## [WHAT YOU HAVE TO DO]
The reply should contain only the lines from the start of the records through the line with "Given: Tap the picture notification icon", reproduced verbatim and without pictures.

## [MATERIAL FOR THIS EXERCISE]
━━━
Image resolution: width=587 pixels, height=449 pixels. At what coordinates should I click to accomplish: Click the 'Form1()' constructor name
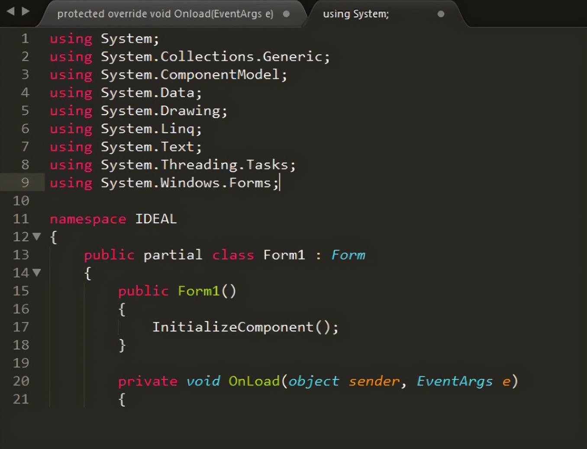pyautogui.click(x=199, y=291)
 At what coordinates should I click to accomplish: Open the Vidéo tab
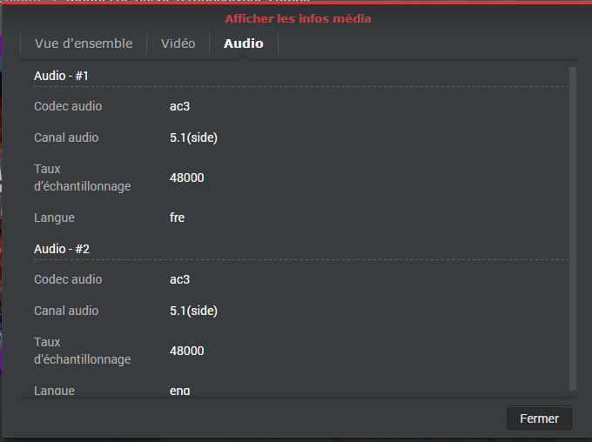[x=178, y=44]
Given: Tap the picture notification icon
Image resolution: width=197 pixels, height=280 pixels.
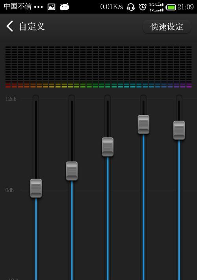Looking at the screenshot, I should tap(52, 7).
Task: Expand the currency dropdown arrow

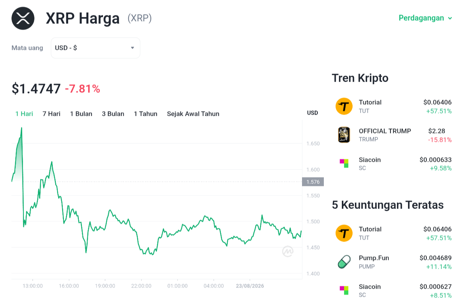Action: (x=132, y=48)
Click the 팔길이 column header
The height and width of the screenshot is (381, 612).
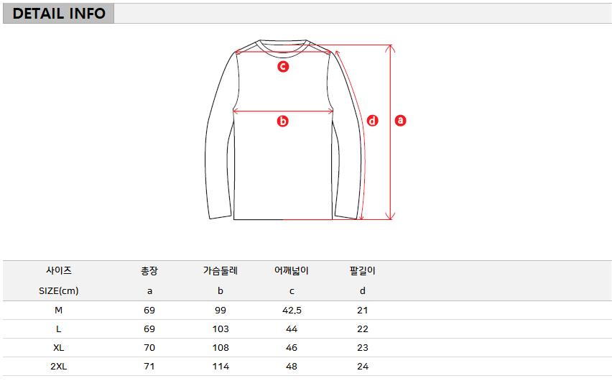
━━━
## [SOLUTION TO THE EXERCISE]
Image resolution: width=587 pixels, height=449 pixels. At what coordinates should I click to accomplish: Click the 'Form1()' constructor name
pyautogui.click(x=199, y=291)
 At what coordinates should I click to accomplish: Open the Vidéo tab
[x=178, y=44]
Given: Tap the picture notification icon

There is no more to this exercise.